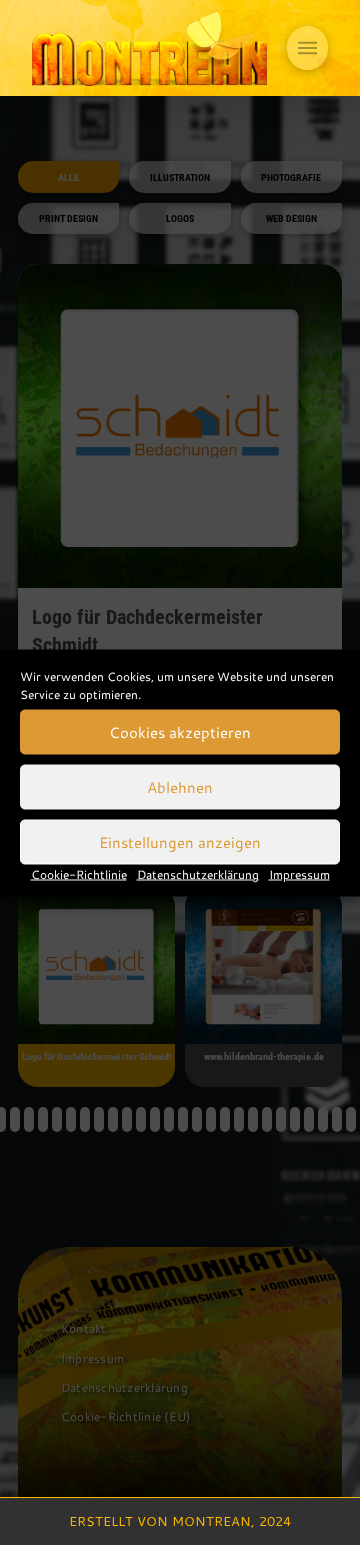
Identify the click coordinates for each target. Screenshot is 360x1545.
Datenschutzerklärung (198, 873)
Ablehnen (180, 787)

---*---

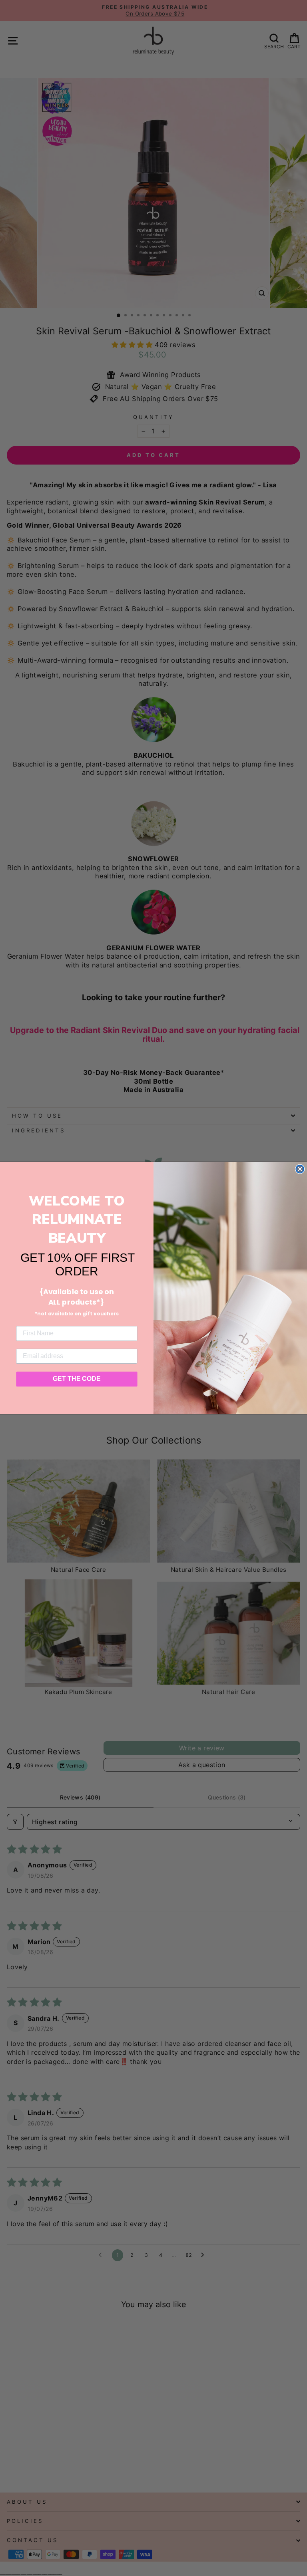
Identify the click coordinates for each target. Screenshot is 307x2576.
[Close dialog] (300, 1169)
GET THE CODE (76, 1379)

---*---

**What is required**
Look above for the line containing "Screenshot is 360x1545." and the line containing "Ablehnen (180, 787)". Transcribe both, with the lines between them, exactly.

**Output**
Identify the click coordinates for each target. Screenshot is 360x1545.
Datenschutzerklärung (198, 873)
Ablehnen (180, 787)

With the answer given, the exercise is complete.